***** DATASET RECORDS
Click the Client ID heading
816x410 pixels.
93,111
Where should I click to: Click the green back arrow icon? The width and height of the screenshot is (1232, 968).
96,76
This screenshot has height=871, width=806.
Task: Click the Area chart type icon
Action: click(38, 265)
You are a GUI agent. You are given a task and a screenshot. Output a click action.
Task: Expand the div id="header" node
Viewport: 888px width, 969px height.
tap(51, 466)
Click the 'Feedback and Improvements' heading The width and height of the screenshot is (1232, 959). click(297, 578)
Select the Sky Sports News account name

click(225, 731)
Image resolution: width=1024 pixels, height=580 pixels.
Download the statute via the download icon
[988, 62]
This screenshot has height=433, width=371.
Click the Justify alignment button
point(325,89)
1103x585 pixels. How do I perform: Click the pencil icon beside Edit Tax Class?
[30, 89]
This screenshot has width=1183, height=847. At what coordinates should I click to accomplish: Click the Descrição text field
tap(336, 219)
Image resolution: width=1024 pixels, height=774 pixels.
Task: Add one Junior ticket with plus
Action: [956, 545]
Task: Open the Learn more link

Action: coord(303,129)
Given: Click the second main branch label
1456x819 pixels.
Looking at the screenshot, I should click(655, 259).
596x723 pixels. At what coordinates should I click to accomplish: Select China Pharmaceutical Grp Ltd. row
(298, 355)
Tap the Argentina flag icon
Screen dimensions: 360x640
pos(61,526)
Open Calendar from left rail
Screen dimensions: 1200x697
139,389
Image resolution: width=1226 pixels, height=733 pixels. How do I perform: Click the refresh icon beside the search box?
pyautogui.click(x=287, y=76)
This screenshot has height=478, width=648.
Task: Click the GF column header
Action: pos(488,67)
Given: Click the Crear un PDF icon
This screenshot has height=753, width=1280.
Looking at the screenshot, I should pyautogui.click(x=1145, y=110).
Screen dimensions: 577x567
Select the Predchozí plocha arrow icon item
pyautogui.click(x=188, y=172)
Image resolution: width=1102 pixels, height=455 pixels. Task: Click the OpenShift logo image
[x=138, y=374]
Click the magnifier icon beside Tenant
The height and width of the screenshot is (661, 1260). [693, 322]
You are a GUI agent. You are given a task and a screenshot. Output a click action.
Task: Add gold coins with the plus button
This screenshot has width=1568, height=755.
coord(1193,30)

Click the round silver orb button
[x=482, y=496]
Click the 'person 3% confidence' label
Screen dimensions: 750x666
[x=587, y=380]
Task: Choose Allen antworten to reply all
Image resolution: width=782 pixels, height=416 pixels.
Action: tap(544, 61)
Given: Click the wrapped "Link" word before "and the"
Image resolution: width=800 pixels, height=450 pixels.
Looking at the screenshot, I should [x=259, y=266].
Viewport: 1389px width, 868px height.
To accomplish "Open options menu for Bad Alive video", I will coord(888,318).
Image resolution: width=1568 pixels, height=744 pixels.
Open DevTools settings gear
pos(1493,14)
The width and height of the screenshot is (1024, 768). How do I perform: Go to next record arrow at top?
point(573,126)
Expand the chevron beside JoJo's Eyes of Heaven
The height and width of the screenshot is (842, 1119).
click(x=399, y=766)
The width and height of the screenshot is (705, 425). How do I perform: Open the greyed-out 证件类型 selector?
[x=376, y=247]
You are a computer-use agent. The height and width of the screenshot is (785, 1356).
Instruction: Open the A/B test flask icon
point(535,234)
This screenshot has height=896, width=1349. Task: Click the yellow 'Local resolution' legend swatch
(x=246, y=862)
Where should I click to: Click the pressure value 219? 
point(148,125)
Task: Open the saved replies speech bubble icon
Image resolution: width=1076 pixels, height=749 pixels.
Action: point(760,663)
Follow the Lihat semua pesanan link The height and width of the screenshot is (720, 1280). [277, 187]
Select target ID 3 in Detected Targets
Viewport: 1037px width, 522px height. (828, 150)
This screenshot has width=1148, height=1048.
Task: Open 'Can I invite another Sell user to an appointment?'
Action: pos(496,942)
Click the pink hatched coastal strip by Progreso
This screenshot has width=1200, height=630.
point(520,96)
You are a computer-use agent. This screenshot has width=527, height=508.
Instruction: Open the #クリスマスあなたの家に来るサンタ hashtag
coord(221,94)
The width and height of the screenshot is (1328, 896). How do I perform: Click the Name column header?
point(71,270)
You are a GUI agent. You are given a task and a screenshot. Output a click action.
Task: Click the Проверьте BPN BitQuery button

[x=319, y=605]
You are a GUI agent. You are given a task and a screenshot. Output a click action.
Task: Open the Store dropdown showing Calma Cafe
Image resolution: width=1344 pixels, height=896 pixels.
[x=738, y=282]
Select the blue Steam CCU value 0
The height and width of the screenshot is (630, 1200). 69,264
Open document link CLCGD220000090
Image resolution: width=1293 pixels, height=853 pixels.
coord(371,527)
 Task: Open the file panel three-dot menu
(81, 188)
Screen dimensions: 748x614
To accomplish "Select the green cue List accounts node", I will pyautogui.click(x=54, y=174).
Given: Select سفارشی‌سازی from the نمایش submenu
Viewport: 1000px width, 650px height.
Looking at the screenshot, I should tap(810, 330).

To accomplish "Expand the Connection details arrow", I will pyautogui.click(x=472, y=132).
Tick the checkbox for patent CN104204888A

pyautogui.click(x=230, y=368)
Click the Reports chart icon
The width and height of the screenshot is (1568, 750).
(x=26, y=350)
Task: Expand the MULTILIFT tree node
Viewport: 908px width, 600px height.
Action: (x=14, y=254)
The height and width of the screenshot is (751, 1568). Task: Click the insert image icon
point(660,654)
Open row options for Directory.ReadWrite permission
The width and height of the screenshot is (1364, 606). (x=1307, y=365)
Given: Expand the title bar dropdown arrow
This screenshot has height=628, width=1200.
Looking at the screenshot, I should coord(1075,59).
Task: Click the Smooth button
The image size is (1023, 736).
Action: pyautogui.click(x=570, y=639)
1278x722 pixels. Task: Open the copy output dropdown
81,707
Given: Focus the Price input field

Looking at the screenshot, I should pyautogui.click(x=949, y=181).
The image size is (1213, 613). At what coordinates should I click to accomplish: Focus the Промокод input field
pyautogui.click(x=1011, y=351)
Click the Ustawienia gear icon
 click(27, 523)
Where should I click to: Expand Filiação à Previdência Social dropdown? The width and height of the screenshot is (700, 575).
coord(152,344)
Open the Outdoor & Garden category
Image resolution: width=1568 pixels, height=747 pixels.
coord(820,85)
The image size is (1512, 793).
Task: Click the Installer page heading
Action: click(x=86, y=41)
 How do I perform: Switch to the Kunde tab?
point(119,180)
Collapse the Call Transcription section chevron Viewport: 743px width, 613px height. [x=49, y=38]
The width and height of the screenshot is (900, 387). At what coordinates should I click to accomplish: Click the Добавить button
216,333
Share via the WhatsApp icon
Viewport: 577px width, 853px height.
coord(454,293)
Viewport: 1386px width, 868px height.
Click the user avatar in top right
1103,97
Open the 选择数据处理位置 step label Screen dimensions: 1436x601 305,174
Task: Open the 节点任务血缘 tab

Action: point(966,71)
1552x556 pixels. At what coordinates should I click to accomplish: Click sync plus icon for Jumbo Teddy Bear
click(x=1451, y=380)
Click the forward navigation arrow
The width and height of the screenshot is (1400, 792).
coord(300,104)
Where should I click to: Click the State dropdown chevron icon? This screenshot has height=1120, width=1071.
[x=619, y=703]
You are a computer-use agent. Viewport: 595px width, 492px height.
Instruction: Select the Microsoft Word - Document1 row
**********
** WORK ITEM **
Each line above must be reproduced exactly as it stands.

** TASK RESULT **
Click the Client ID heading
816x410 pixels.
93,111
Where should I click to: Click the green back arrow icon? The width and height of the screenshot is (1232, 968).
96,76
This screenshot has height=871, width=806.
Task: Click the Area chart type icon
Action: click(38, 265)
You are a GUI agent. You are given a task and a screenshot. Output a click action.
Task: Expand the div id="header" node
Viewport: 888px width, 969px height.
tap(51, 466)
Click the 'Feedback and Improvements' heading The width and height of the screenshot is (1232, 959). click(297, 578)
Select the Sky Sports News account name

click(225, 731)
Image resolution: width=1024 pixels, height=580 pixels.
Download the statute via the download icon
[988, 62]
This screenshot has height=433, width=371.
Click the Justify alignment button
point(325,89)
1103x585 pixels. How do I perform: Click the pencil icon beside Edit Tax Class?
[30, 89]
This screenshot has width=1183, height=847. At what coordinates should I click to accomplish: Click the Descrição text field
tap(336, 219)
Image resolution: width=1024 pixels, height=774 pixels.
Task: Add one Junior ticket with plus
Action: [956, 545]
Task: Open the Learn more link

Action: coord(303,129)
Given: Click the second main branch label
1456x819 pixels.
Looking at the screenshot, I should click(655, 259).
596x723 pixels. At what coordinates should I click to accomplish: Select China Pharmaceutical Grp Ltd. row
(298, 355)
Tap the Argentina flag icon
Screen dimensions: 360x640
pos(61,526)
Open Calendar from left rail
Screen dimensions: 1200x697
139,389
Image resolution: width=1226 pixels, height=733 pixels. How do I perform: Click the refresh icon beside the search box?
pyautogui.click(x=287, y=76)
This screenshot has height=478, width=648.
Task: Click the GF column header
Action: pos(488,67)
Given: Click the Crear un PDF icon
This screenshot has height=753, width=1280.
Looking at the screenshot, I should pyautogui.click(x=1145, y=110).
Screen dimensions: 577x567
Select the Predchozí plocha arrow icon item
pyautogui.click(x=188, y=172)
Image resolution: width=1102 pixels, height=455 pixels. Task: Click the OpenShift logo image
[x=138, y=374]
Click the magnifier icon beside Tenant
The height and width of the screenshot is (661, 1260). [693, 322]
You are a GUI agent. You are given a task and a screenshot. Output a click action.
Task: Add gold coins with the plus button
This screenshot has width=1568, height=755.
coord(1193,30)

Click the round silver orb button
[x=482, y=496]
Click the 'person 3% confidence' label
Screen dimensions: 750x666
[x=587, y=380]
Task: Choose Allen antworten to reply all
Image resolution: width=782 pixels, height=416 pixels.
Action: tap(544, 61)
Given: Click the wrapped "Link" word before "and the"
Image resolution: width=800 pixels, height=450 pixels.
Looking at the screenshot, I should [x=259, y=266].
Viewport: 1389px width, 868px height.
To accomplish "Open options menu for Bad Alive video", I will coord(888,318).
Image resolution: width=1568 pixels, height=744 pixels.
Open DevTools settings gear
pos(1493,14)
The width and height of the screenshot is (1024, 768). How do I perform: Go to next record arrow at top?
point(573,126)
Expand the chevron beside JoJo's Eyes of Heaven
The height and width of the screenshot is (842, 1119).
click(x=399, y=766)
The width and height of the screenshot is (705, 425). How do I perform: Open the greyed-out 证件类型 selector?
[x=376, y=247]
You are a computer-use agent. The height and width of the screenshot is (785, 1356).
Instruction: Open the A/B test flask icon
point(535,234)
This screenshot has height=896, width=1349. Task: Click the yellow 'Local resolution' legend swatch
(x=246, y=862)
Where should I click to: Click the pressure value 219? 
point(148,125)
Task: Open the saved replies speech bubble icon
Image resolution: width=1076 pixels, height=749 pixels.
Action: point(760,663)
Follow the Lihat semua pesanan link The height and width of the screenshot is (720, 1280). [277, 187]
Select target ID 3 in Detected Targets
Viewport: 1037px width, 522px height. (828, 150)
This screenshot has width=1148, height=1048.
Task: Open 'Can I invite another Sell user to an appointment?'
Action: pos(496,942)
Click the pink hatched coastal strip by Progreso
This screenshot has width=1200, height=630.
point(520,96)
You are a computer-use agent. This screenshot has width=527, height=508.
Instruction: Open the #クリスマスあなたの家に来るサンタ hashtag
coord(221,94)
The width and height of the screenshot is (1328, 896). How do I perform: Click the Name column header?
point(71,270)
You are a GUI agent. You are given a task and a screenshot. Output a click action.
Task: Click the Проверьте BPN BitQuery button

[x=319, y=605]
You are a GUI agent. You are given a task and a screenshot. Output a click action.
Task: Open the Store dropdown showing Calma Cafe
Image resolution: width=1344 pixels, height=896 pixels.
[x=738, y=282]
Select the blue Steam CCU value 0
The height and width of the screenshot is (630, 1200). 69,264
Open document link CLCGD220000090
Image resolution: width=1293 pixels, height=853 pixels.
coord(371,527)
 Task: Open the file panel three-dot menu
(81, 188)
Screen dimensions: 748x614
To accomplish "Select the green cue List accounts node", I will pyautogui.click(x=54, y=174).
Given: Select سفارشی‌سازی from the نمایش submenu
Viewport: 1000px width, 650px height.
Looking at the screenshot, I should tap(810, 330).

To accomplish "Expand the Connection details arrow", I will pyautogui.click(x=472, y=132).
Tick the checkbox for patent CN104204888A

pyautogui.click(x=230, y=368)
Click the Reports chart icon
The width and height of the screenshot is (1568, 750).
(x=26, y=350)
Task: Expand the MULTILIFT tree node
Viewport: 908px width, 600px height.
Action: (x=14, y=254)
The height and width of the screenshot is (751, 1568). Task: Click the insert image icon
point(660,654)
Open row options for Directory.ReadWrite permission
The width and height of the screenshot is (1364, 606). (x=1307, y=365)
Given: Expand the title bar dropdown arrow
This screenshot has height=628, width=1200.
Looking at the screenshot, I should coord(1075,59).
Task: Click the Smooth button
The image size is (1023, 736).
Action: pyautogui.click(x=570, y=639)
1278x722 pixels. Task: Open the copy output dropdown
81,707
Given: Focus the Price input field

Looking at the screenshot, I should pyautogui.click(x=949, y=181).
The image size is (1213, 613). At what coordinates should I click to accomplish: Focus the Промокод input field
pyautogui.click(x=1011, y=351)
Click the Ustawienia gear icon
 click(27, 523)
Where should I click to: Expand Filiação à Previdência Social dropdown? The width and height of the screenshot is (700, 575).
coord(152,344)
Open the Outdoor & Garden category
Image resolution: width=1568 pixels, height=747 pixels.
coord(820,85)
The image size is (1512, 793).
Task: Click the Installer page heading
Action: click(x=86, y=41)
 How do I perform: Switch to the Kunde tab?
point(119,180)
Collapse the Call Transcription section chevron Viewport: 743px width, 613px height. [x=49, y=38]
The width and height of the screenshot is (900, 387). At what coordinates should I click to accomplish: Click the Добавить button
216,333
Share via the WhatsApp icon
Viewport: 577px width, 853px height.
coord(454,293)
Viewport: 1386px width, 868px height.
Click the user avatar in top right
1103,97
Open the 选择数据处理位置 step label Screen dimensions: 1436x601 305,174
Task: Open the 节点任务血缘 tab

Action: point(966,71)
1552x556 pixels. At what coordinates should I click to accomplish: Click sync plus icon for Jumbo Teddy Bear
click(x=1451, y=380)
Click the forward navigation arrow
The width and height of the screenshot is (1400, 792).
coord(300,104)
Where should I click to: Click the State dropdown chevron icon? This screenshot has height=1120, width=1071.
[x=619, y=703]
You are a computer-use agent. Viewport: 595px width, 492px height.
Instruction: Select the Microsoft Word - Document1 row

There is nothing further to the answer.